Look at the idealism we had, a Nigeria that was free, talking of security, a country that was corruption free, a Nigeria that we believed was going to be the greatest country in the world. The little we achieved along these lines has been eroded.
I was very active in NANS as Secretary General of the ABU chapter. We could travel to Ilorin or Ibadan throughout the night. No fear of armed robbery, no fear of any clash between Muslims or Christians, no fear that anything could happen to us.
We went and met with total strangers to strategise on how Nigerian could work. We did our works very well, worked together with ourselves extremely well. Today, you cannot see that.
Only yesterday, at a petrol station, I saw a car with NANS and Presidency boldly written on it. We didn’t do such. We were funding ourselves internally. Students will contribute 50 percent and the universities will contribute also. During the holidays, officials of NANS stayed back in the campuses to do many works, but we had to look for something to eat by ourselves. We didn’t put our hands into union money. Recently, a dean of a university told me a student official requested four hundred thousand naira for a meeting but eventually gave few of his fellow officers two thousand naira each and kept the money. We didn’t do all these. When I started working, the person that I was living with, Abdurahman Black, I didn’t know the state he came from till he died. When I was the Prefect at the secondary school, even as the Secretary to the Christian Evangelism Group, we used to punish Christian students who didn’t go for fellowships. And this also happened to Muslims who did not go for their prayers. We even wake them up to go for their fasting early in the morning.
Today in Nigeria, you are working in an environment where your religion is used against you, your tribe is used against you, and people no longer value morals completely. So, when you asked me a wide question like this, I really don’t know what to say because the individual is now helpless, the individual is stranded…. And translating from studentship to journalism, we were firing from there based on our common belief that Nigeria must be great.
However, some who went into government became ministers, governors etc. Some, you could not even go to see again. They went directly against the ideals of a great Nigeria.
Translating into the executive, it was even worse. I went into NDDC because we strategized from the Middle Belt for Jonathan that it was possible for the minority to win election.
At the NDDC, they would bring budgets. The NDDC is structured this way: the nine oil producing states and representatives from other three zones, North East, North West and North Central.
At the Board, the management divided the budget in such a way that the member from Ondo State , for instance, only had access to his state budget, the one from Bayelsa also had access to his own state. Those of us from non-oil producing states have no budget documents at all.

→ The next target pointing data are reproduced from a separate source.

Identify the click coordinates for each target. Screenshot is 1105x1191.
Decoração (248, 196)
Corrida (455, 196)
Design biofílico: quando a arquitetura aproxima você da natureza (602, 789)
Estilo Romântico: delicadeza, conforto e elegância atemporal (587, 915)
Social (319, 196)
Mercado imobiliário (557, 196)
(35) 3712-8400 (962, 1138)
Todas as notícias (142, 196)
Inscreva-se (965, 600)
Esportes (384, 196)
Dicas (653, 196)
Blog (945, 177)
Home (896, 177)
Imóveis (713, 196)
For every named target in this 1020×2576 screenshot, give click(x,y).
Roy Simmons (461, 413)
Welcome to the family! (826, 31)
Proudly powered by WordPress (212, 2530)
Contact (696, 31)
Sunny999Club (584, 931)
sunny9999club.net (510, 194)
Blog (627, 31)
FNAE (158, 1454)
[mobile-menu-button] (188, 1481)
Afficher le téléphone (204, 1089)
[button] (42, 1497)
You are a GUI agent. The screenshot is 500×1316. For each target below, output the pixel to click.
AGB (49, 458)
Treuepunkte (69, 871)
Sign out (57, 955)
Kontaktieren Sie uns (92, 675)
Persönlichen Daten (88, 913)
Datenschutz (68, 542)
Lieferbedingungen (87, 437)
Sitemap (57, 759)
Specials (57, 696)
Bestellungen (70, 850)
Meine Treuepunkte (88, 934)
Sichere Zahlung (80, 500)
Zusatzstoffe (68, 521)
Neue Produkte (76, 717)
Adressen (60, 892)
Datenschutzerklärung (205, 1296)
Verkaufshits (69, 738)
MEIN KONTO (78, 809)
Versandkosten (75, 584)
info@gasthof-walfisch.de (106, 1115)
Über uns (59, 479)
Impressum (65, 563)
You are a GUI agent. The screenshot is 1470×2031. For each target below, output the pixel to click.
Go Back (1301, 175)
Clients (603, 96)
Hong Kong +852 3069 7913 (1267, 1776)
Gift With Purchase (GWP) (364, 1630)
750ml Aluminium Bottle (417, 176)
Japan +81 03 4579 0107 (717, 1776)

Yes, and when we talked they told us that everything was being determined by the National Assembly. Let me digress a little. You don’t import a foreign system and impose it on your system. That was one of the reasons President Buhari refused to constitute Boards, because the powers given to the Boards have been given to the Bureau for Public Procurement (BPE). So, boards don’t have any serious function, that’s the reality.
So, they told us everything was being done by the National Assembly, everything. When I got to the National Assembly, they say they have finished the budget and that everything was being done by the Board. But I asked: When I was on the Board, they told us everything was being done by the National Assembly?
I am just narrating how we have bastardized our systems, our institutions. I was a member of the NASS Committee on the NDDC in the 8th National Assembly. If you asked me to give you the budget of the NDDC as a legislator, I don’t have. This is not an individual problem, it is an institutional thing, and it has continued. We have bastardized the system from the top and nothing is functioning.
As a Board member, we heard policy or budget statements on Television like any other member of the public.
Let me go back to the reality of your question. When you are coming from the media or journalism, into politics, you are coming into a completely different arena that you don’t know. That is the reality. And in Nigeria, we also don’t have a completely independent Press, particularly because of the economic problems they are going through. So, it will take time for the Press to be a good check on the government. You know it is the Press and the civil societies that mobilise the public all over the world.